You will have to sometimes refuse to go out to get work done at university, there’s just no other way but my friends in other subjects have not had the problem of workload to the same extent that myself and my law friends have, so the consensus is that there is more to the course to cover. You’ll probably find it to be a very quick course trying to cover a great deal of information very quickly, the Scottish LLB (my course) tries to have a lot of students ready to study law further in two years while third year and honours provide an opportunity to broaden skills and cement them.  The specifics of the degree will differ depending on the law school you decide to go to but the standard form in Scotland is a four year degree (three years to Ordinary/Pass level and an additional year of honours, sometimes two years for the pass degree to give more time) this is then followed by a number of post graduate options which take between 1 and 3 years depending on what you want to be able to practice after your degree.  Graduate students can opt for a very quick degree which lasts 2 years.

So the pacing may take you by surprise – I was stunned when, on my first day, in my first lecture of higher education I was handed an assignment that would count towards my future employability. Law believes in learn by doing in a huge way. There’s really no messing about as a law student.

It’s not all bad – the course is supposed to stretch and it’s a really good challenge. It just won’t be as easy to maintain the sort of records of going out that people in other degree courses manage to do. You will hear people from the business school boasting about their 17-18 hour stints at the students union and your first thought will honestly be how they find the time. Many students on my law course have survived without becoming a studious recluse, myself included, and it will not stop you enjoying university as much as anyone else. Just consider that a lot of your academic success will be from a knack of pulling off coursework and exams which the markers like – like all English based subject law is also very subjective with the learned principles you have given providing a guide to your own style – your ability to compose, frankly, arty answers to questions is what will propel you though.

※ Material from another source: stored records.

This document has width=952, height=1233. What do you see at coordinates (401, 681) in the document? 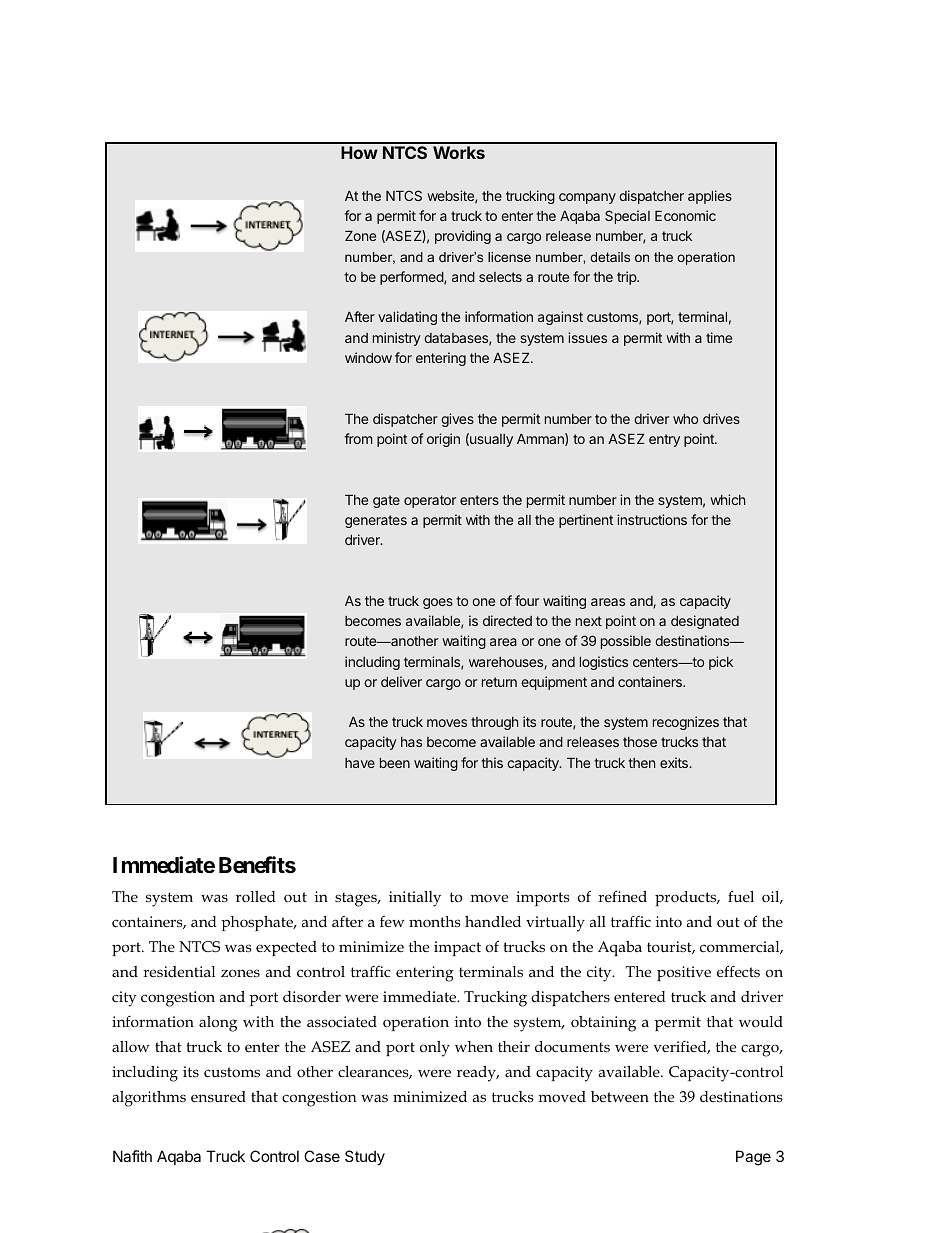
I see `deliver` at bounding box center [401, 681].
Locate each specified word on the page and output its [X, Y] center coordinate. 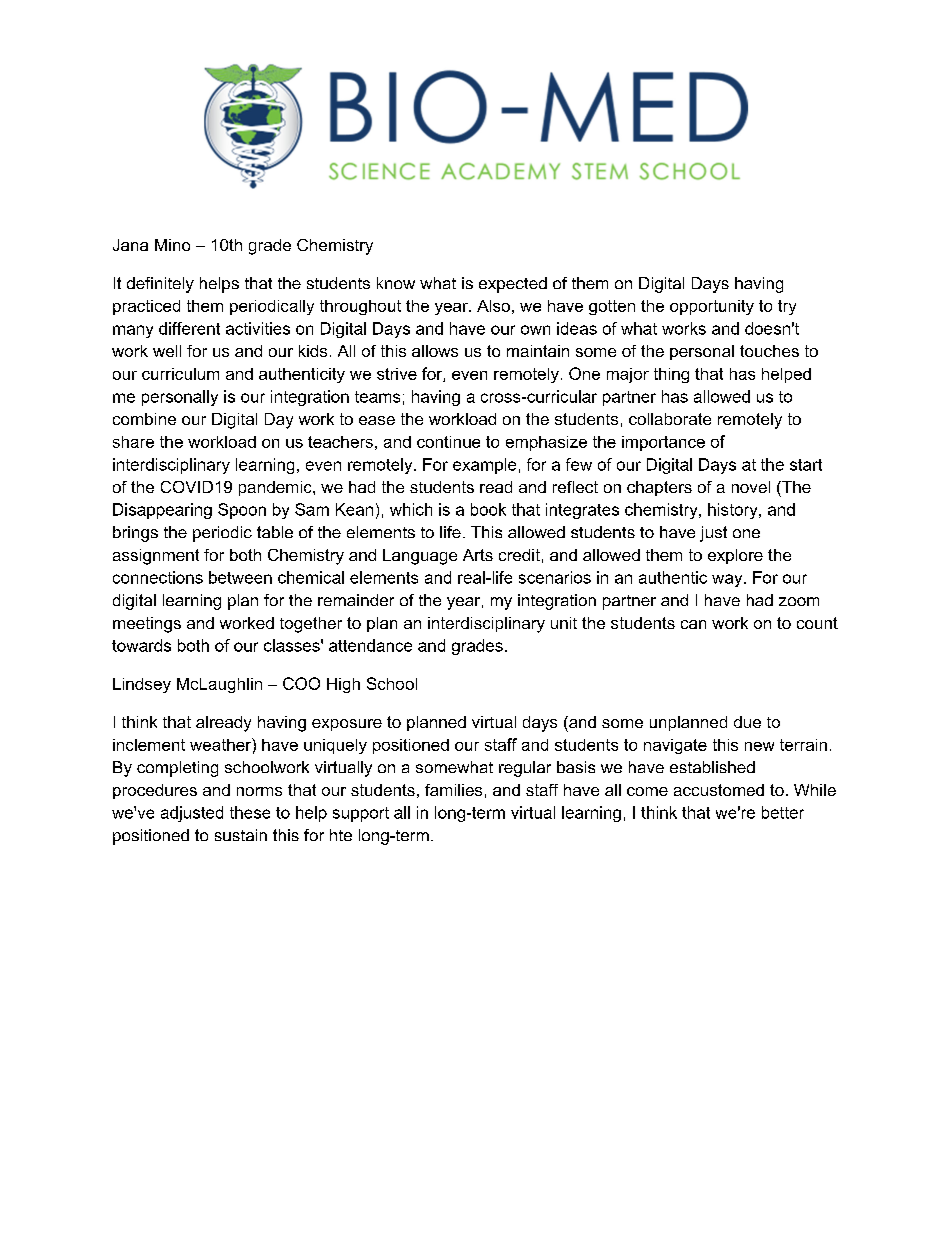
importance [663, 443]
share [133, 442]
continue [448, 442]
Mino [172, 245]
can [693, 624]
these [250, 812]
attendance [370, 645]
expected [513, 285]
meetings [147, 625]
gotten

So, how hard is law school? Enough to be getting on with and you should consider if you feel up to the work before you start and always remember that in Scotland you are allowed a “false start” without losing your free education, so if you find it horrible after the first year be aware that there are options to get you away from it. Don’t believe the horror stories though – there’s no “book of laws” to memorise for the exam at the end of the year, it’ll resemble high school English and Modern Studies a lot more than the profession is probably happy with.